● **What the exercise asks**
Repeat the records given below in full, with no changes.

● **Data records**

···

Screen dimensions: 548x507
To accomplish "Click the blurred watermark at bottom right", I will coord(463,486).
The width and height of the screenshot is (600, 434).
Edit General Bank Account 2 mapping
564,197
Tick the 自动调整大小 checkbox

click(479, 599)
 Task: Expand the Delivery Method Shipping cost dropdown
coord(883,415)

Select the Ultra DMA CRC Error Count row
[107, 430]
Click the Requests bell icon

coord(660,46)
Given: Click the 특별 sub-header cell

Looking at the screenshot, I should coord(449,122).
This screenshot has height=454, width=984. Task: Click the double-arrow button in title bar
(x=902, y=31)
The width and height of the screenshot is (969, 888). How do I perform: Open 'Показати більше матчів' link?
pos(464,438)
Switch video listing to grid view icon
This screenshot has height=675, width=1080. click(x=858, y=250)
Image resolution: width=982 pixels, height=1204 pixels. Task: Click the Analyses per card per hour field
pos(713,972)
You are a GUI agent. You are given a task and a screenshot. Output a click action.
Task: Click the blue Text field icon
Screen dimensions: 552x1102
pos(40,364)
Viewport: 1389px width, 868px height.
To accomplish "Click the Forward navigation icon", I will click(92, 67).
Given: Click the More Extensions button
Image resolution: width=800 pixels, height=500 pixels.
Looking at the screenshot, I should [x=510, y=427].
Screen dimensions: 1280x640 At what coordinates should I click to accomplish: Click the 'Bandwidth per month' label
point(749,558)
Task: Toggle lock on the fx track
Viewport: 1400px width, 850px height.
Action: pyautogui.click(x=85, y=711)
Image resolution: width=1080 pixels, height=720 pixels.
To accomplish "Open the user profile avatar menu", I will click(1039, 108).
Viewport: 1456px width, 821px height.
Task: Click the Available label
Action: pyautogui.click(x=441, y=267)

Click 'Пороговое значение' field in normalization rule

···

● **Written solution**
Screen dimensions: 548x507
To accomplish "Click the blurred watermark at bottom right", I will coord(463,486).
The width and height of the screenshot is (600, 434).
Edit General Bank Account 2 mapping
564,197
Tick the 自动调整大小 checkbox

click(479, 599)
 Task: Expand the Delivery Method Shipping cost dropdown
coord(883,415)

Select the Ultra DMA CRC Error Count row
[107, 430]
Click the Requests bell icon

coord(660,46)
Given: Click the 특별 sub-header cell

Looking at the screenshot, I should coord(449,122).
This screenshot has height=454, width=984. Task: Click the double-arrow button in title bar
(x=902, y=31)
The width and height of the screenshot is (969, 888). How do I perform: Open 'Показати більше матчів' link?
pos(464,438)
Switch video listing to grid view icon
This screenshot has height=675, width=1080. click(x=858, y=250)
Image resolution: width=982 pixels, height=1204 pixels. Task: Click the Analyses per card per hour field
pos(713,972)
You are a GUI agent. You are given a task and a screenshot. Output a click action.
Task: Click the blue Text field icon
Screen dimensions: 552x1102
pos(40,364)
Viewport: 1389px width, 868px height.
To accomplish "Click the Forward navigation icon", I will click(92, 67).
Given: Click the More Extensions button
Image resolution: width=800 pixels, height=500 pixels.
Looking at the screenshot, I should [x=510, y=427].
Screen dimensions: 1280x640 At what coordinates should I click to accomplish: Click the 'Bandwidth per month' label
point(749,558)
Task: Toggle lock on the fx track
Viewport: 1400px width, 850px height.
Action: pyautogui.click(x=85, y=711)
Image resolution: width=1080 pixels, height=720 pixels.
To accomplish "Open the user profile avatar menu", I will click(1039, 108).
Viewport: 1456px width, 821px height.
Task: Click the Available label
Action: pyautogui.click(x=441, y=267)

Click 'Пороговое значение' field in normalization rule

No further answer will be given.